Please crawl back into to your hole now, Mr. Google mouthpiece.
"What you need to do is blow-up some robots"
Right... If you want to front the couple hundred million dollars to produce a robot, I'm sure NASA would be happy to skip most of the software testing so you can have an exploding robot. I think I'm happy having my tax dollars spent to run those extra checks so that a few less robots blow up.
"You have to make sure it provides utility and security and the 'bug-free-ed-ness' you're looking for."
It sounds like that's exactly what they're doing. They've decided most open source software isn't the least bit relevant to robotics and thus should be excluded. The rest needs to be vetted just as hard as something written in house. And I'll bet vetting in house built software is a whole lot easier to do and ends up integrating with the whole project better.
"We are being too conservative as a community in not releasing software that is simply geometry. It's simply trigonometry. It's simply calculus."
Right... cause the guy that thought up the phrase, "It's not rocket science" was just an idiot that had never heard of calculus... Robotics is a whole lot more than "just" geometry. Have to write all that driver code to interact with the motors and sensors. Have to write all sorts of code to process the data. Have to write algorithms to decide what the robot should do. God forbid the robot act even semi-autonomously... Want to limit that to rockets? Still have to deal with drivers and plans. Leaving a rocket/space ship/satellite/robot on autopilot to process its plan will also require detecting and adapting to errors in trajectory.

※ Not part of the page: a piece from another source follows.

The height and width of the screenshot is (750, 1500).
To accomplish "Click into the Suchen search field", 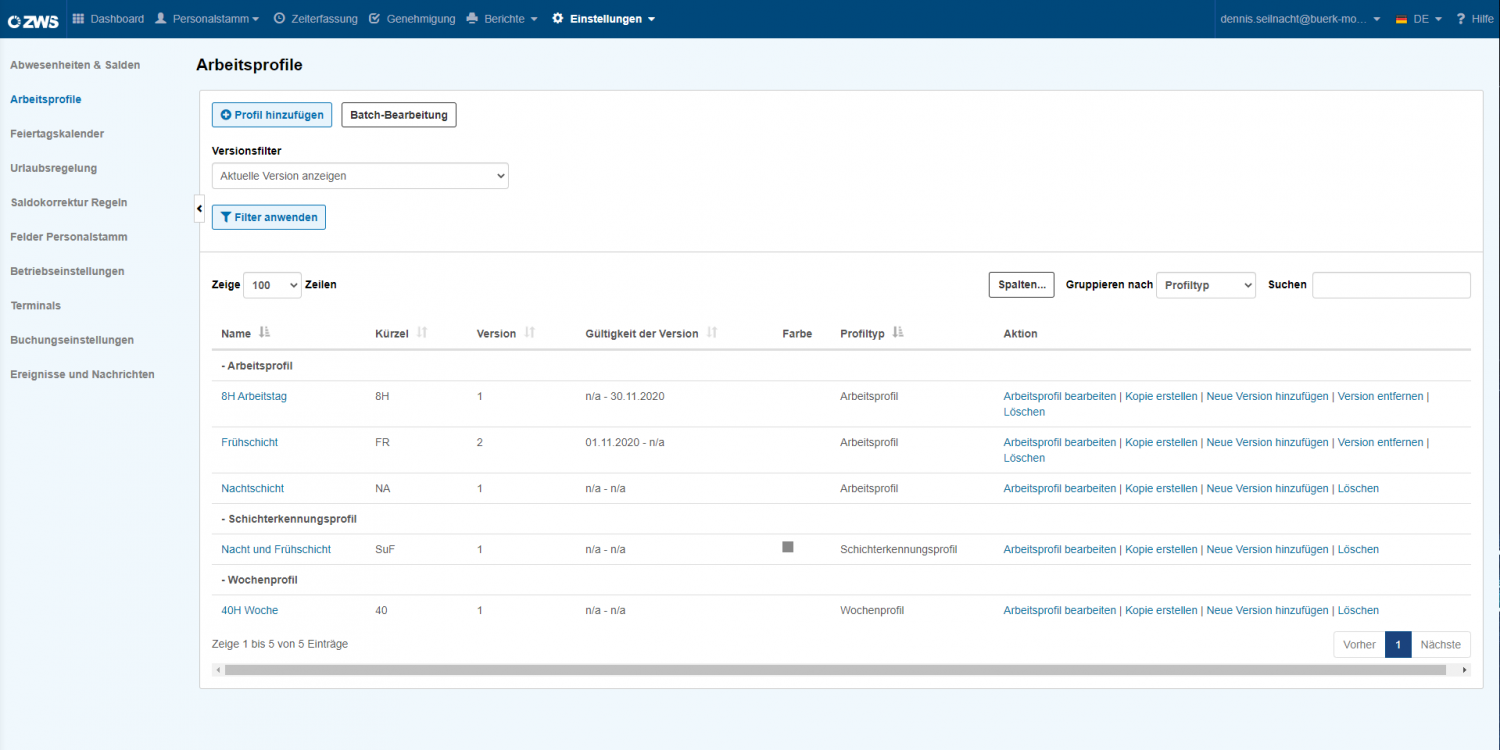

"Isn't it the major goal of software and aerospace to do good things?"
Really? I thought the major goal of software was to make money. That certainly seems to be what Google uses it for. And the major goal of aerospace seems to be to kill people and blow stuff up... But maybe I'm just a wee bit too cynical...
I think I'm happy if NASA takes the time to make sure things go right when they only have one shot at any given project. Does that mean they shouldn't use any OSS? No, but that also doesn't mean they should be trying to find ways to shoehorn it into every project like some psychotic fanboy either.